What the exercise asks:
Return the listing exactly, please; no pictures.

Records supplied:
__________________________________________________
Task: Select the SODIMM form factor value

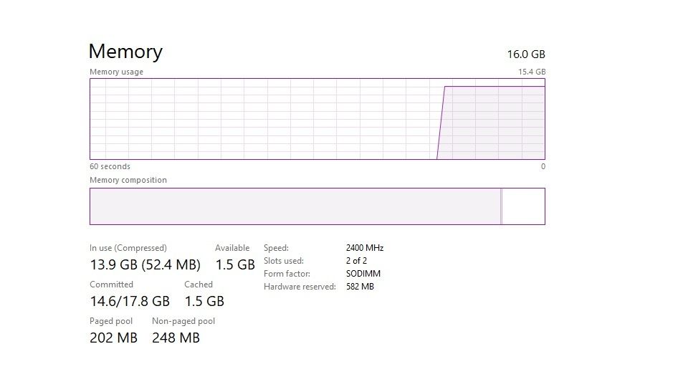Action: click(363, 274)
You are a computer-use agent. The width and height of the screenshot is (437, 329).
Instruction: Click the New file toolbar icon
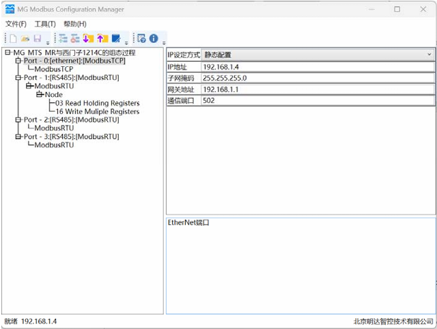(12, 39)
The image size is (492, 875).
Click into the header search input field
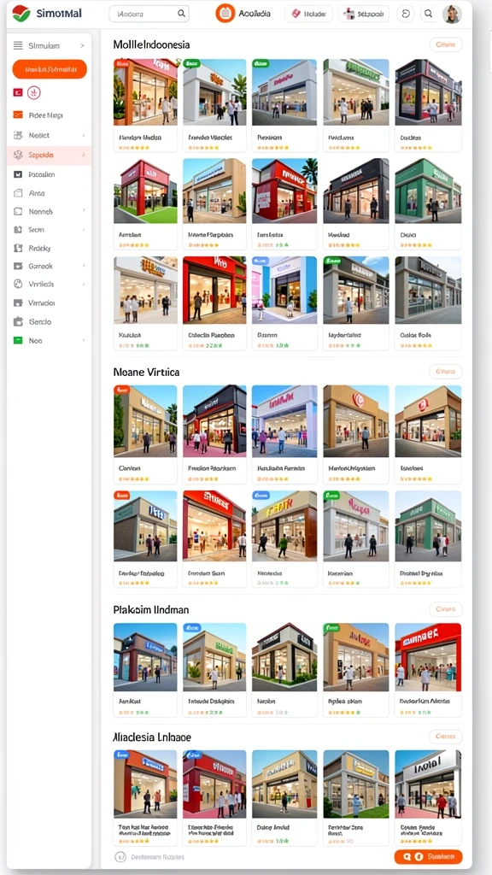pyautogui.click(x=149, y=14)
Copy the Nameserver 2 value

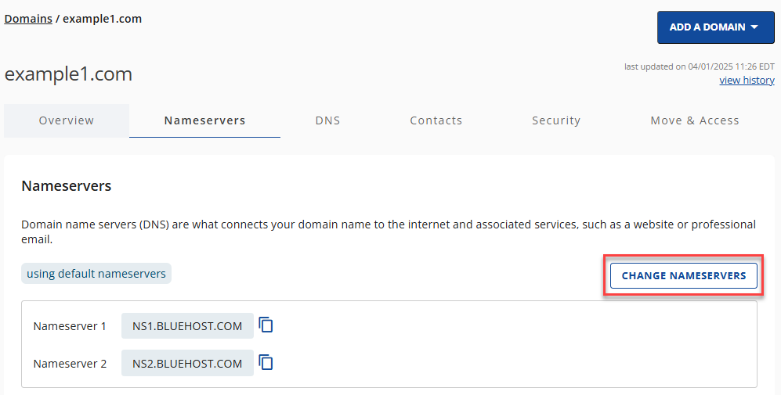pos(266,362)
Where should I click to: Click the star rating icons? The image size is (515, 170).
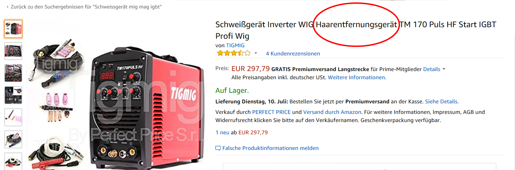234,53
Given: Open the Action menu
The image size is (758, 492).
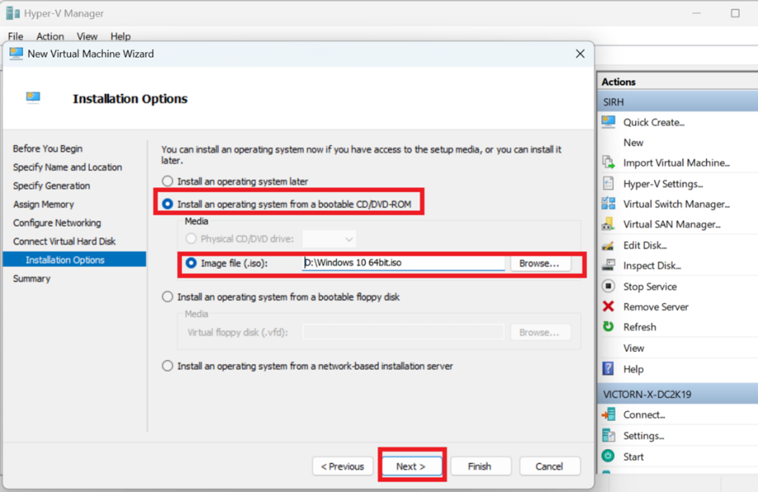Looking at the screenshot, I should 50,36.
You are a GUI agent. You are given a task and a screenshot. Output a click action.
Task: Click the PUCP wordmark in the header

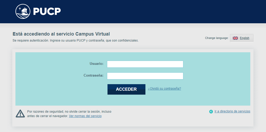click(x=47, y=12)
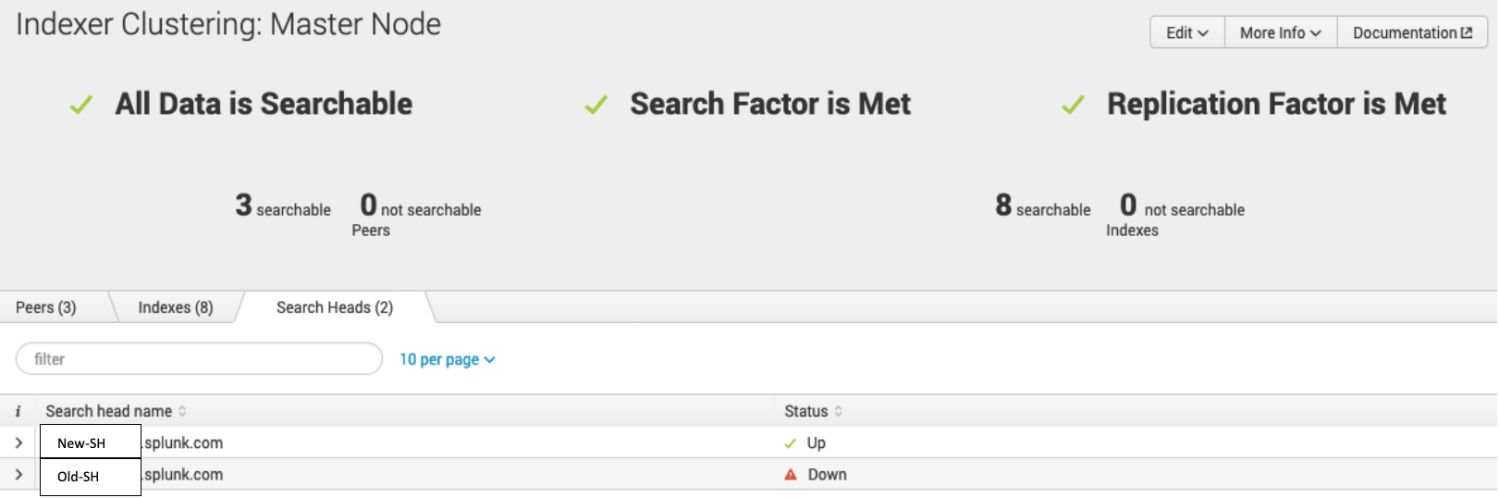Click the check icon beside Replication Factor is Met
The image size is (1499, 498).
tap(1073, 105)
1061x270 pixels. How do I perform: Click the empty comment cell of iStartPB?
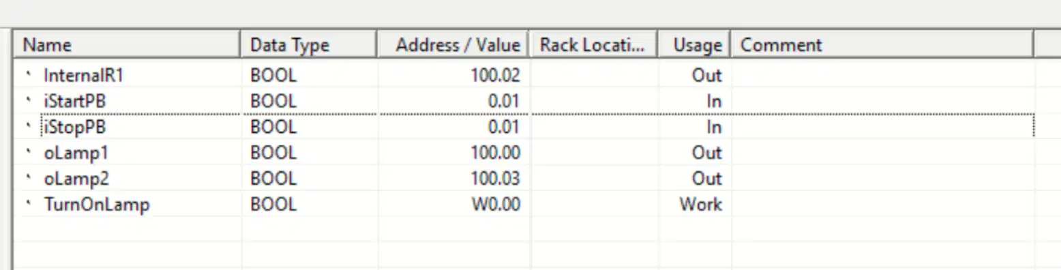tap(882, 101)
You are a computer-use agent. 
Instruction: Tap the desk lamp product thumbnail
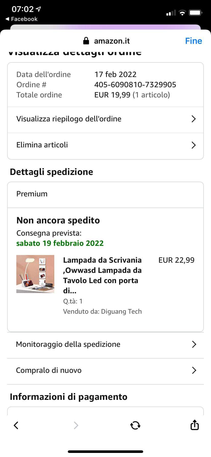click(x=35, y=274)
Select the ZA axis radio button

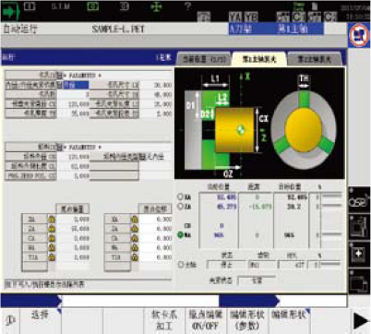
__________________________________________________
Result:
Task: Select the SODIMM form factor value

Action: click(363, 274)
You are a computer-use agent. The width and height of the screenshot is (437, 329).
Instruction: Click the New file toolbar icon
(12, 39)
The image size is (492, 875).
Click into the header search input field
pyautogui.click(x=149, y=14)
Copy the Nameserver 2 value

pos(266,362)
Where should I click to: Click the star rating icons? The image size is (515, 170).
234,53
Given: Open the Action menu
The image size is (758, 492).
Looking at the screenshot, I should 50,36.
You are a GUI agent. You are given a task and a screenshot. Output a click action.
Task: Click the PUCP wordmark in the header

click(x=47, y=12)
Click the check icon beside Replication Factor is Met
The image size is (1499, 498).
tap(1073, 105)
1061x270 pixels. How do I perform: Click the empty comment cell of iStartPB?
tap(882, 101)
You are a computer-use agent. 
Instruction: Tap the desk lamp product thumbnail
click(x=35, y=274)
Select the ZA axis radio button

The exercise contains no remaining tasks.